Asia-Pacific ICT spending to hit $647Bn by 2026, driven by AI: IDC

BENGALURU, INDIA — Information and Communications Technology (ICT) investment across Asia-Pacific (excluding Japan and China) is set for a major surge, with total spending forecast to reach US$647 billion in 2026, fueled largely by accelerated AI adoption in banking, software, and government sectors.
According to a report from Technology For You, the region is rapidly moving from experimentation to industrial-scale execution, signaling a broader technology overhaul among enterprises.
AI and software drive record ICT investments
According to the latest update from the International Data Corporation (IDC), the Asia-Pacific excluding Japan and China (APEJC) ICT market is expected to grow 5.4% in 2026, outpacing global averages.
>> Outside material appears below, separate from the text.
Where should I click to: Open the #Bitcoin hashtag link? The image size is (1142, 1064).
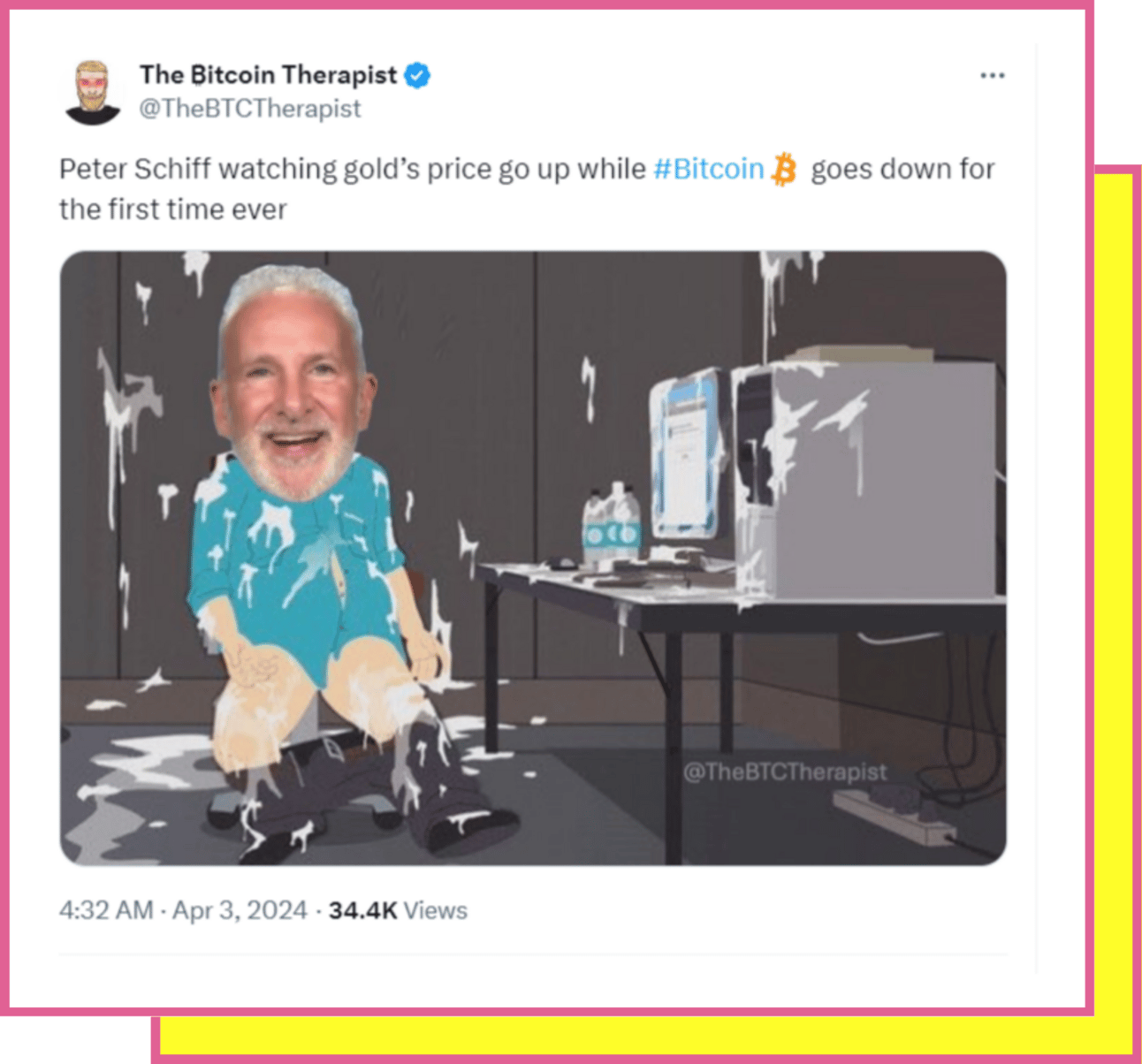pyautogui.click(x=709, y=169)
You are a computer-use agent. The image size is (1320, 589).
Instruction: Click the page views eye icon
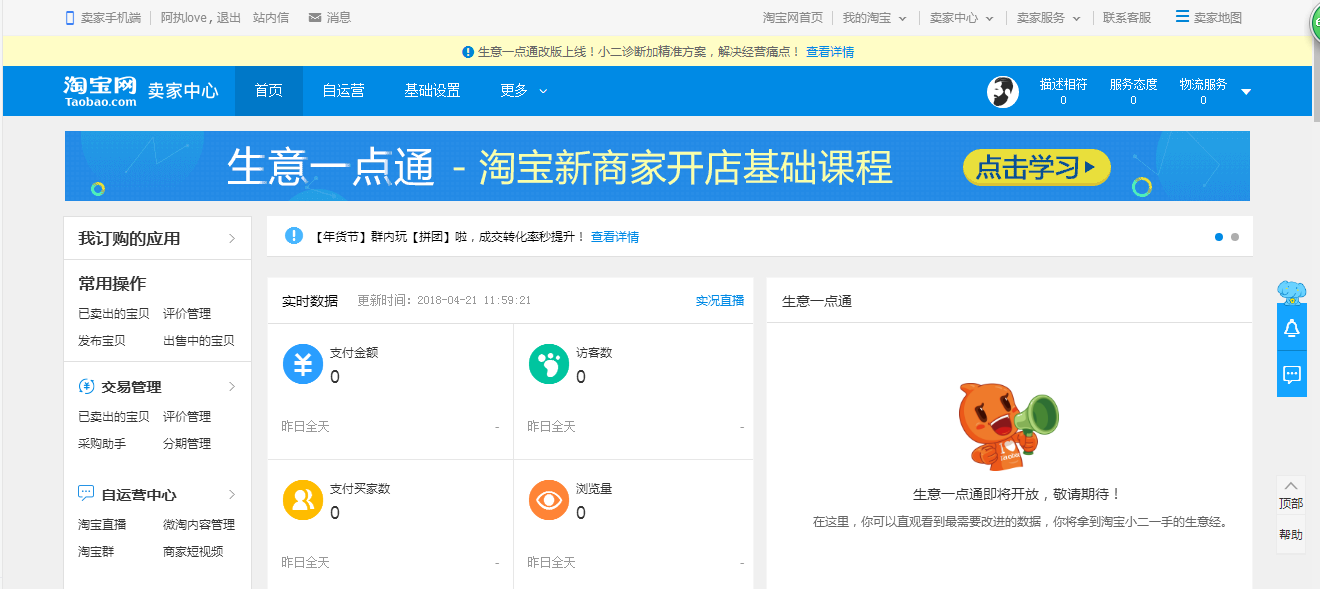548,500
“The APEJC region is done with the ‘AI Entrant’ phase,” said Mario Allen Clement, research manager at IDC.
“In 2026, the honeymoon is over. Boards are demanding a hard ROI on every dollar spent. We see a massive reallocation of capital away from ‘pilot projects’ and toward the unglamorous foundation—cleaning up toxic data, securing borders, and hiring the services talent that can actually make the machines work. If you haven’t fixed your data architecture by the end of 2026, you won’t survive the 2029 automation wave,” Clement added.
Software continues to dominate ICT spending, capturing 24% of the regional budget, with priorities shifting from generic cloud migration to data sovereignty and security resilience.
The region’s increasing exposure to cyber-warfare has heightened demand for security software and enterprise resource management applications—critical infrastructure for feeding AI models over the next three years.
Services and hardware expansion close the gap
Services, accounting for over 23% of ICT budgets, are emerging as a key growth pillar. IDC notes that 60% of APEJC enterprises now require professional “health checks” to determine if their legacy infrastructure can handle AI at scale.
Expansion of global capability centers (GCCs) in India and Southeast Asia is driving managed services growth, bridging talent gaps in AI orchestration.
Meanwhile, hardware remains the fastest-growing segment at 3.6% year-over-year, driven by the “China Plus One” manufacturing shift to India, Vietnam, and Thailand.
Demand for non-x86 servers, edge computing, and AI-centric infrastructure is fueling what IDC calls an “infrastructure arms race” for smart factories and high-tech supply chains.
As outsourcing becomes integral to ICT strategy, businesses are increasingly relying on professional services and business process outsourcing (BPOs) to implement AI and maintain competitive edge.
The IDC report underscores how the combination of AI-driven software, scalable services, and resilient hardware will redefine the Asia-Pacific ICT landscape, positioning the region as a hub for next-generation digital transformation.